Gimme me the places, I'll give you the names.
Wasted away alone on the plains,
What's it like to be small-town and gay?
Fuck it baby I know you'll never change."

The third single release from the album, 'Milkman', is a fabulous amalgam of feedback, fuzz, distortion, church organ and a squall of near white noise. It'll set your teeth on edge towards the end so those of a delicate nature should skip forward. What follows, albeit fleetingly, is a complete sea change on track #5, 'Coda' . The near a cappella multi layered vocal is all over in a minute. It contains the shared themes of drug dependency, emptiness.......and vomiting, with the song it precedes, 'Marked'. Here we are 'treated' to more pent up emotion and inner turmoil, expressing the demons of a troubled soul.
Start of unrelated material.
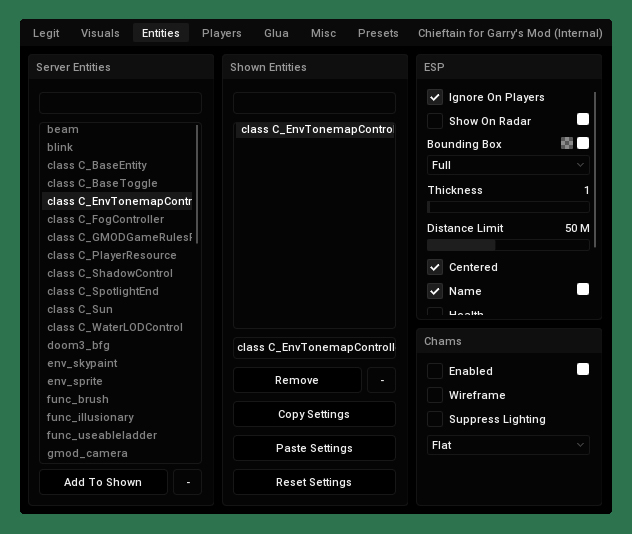Open the Presets tab
632x534 pixels.
[x=378, y=33]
The album's final third starts with the delayed vocal harmonies of 'Breakfast'. Initially beginning as a gentle lullaby it finishes with a flourish that bares some relationship to Sinaed's 'Feel So Different'. A brilliant psychosis returns for the penultimate track, 'Butterfly Knife'. The cathartic outpourings recount youthful idolisation, self harming and inner torment. Jagged guitars and fuzzy synths whir in loops of terrifying intensity before the track breaks down to a skeletal arrangement that is equally as disturbing as it is beautiful. Arguably the most conventional composition, 'Red Star', closes out Past Life Martyred Saints. Rather like its composer it's an enigma. It's a slow smouldering build that ultimately reaches epic proportions but bares little relationship to all that's gone before it.
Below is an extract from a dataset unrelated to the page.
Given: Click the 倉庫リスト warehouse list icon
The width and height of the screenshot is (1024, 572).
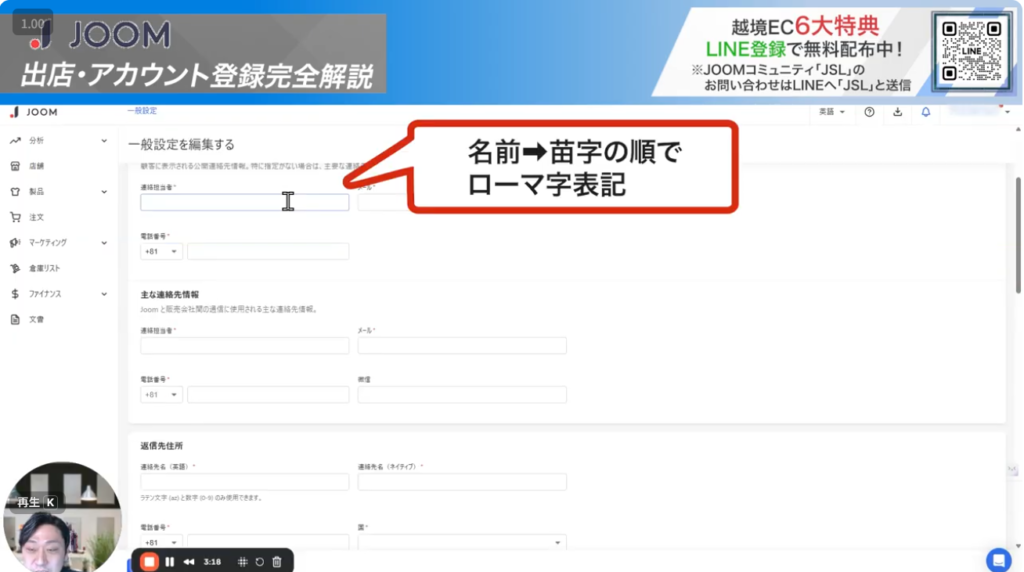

If you wanted an easy listening experience this is not it. EMA's music is challenging and provocative at times. It grabs your attention and owns you for the duration, there's no switching off, down time or day dreaming. I know we're barely at the half way stage but Past Life Martyred Saints will definitely be in a lot of the end of year lists for top ten albums, it really is that good. Erika M Anderson has made a bold leap forward with this album, one that deserves all the positive recognition it receives.

Andrew Lockwood.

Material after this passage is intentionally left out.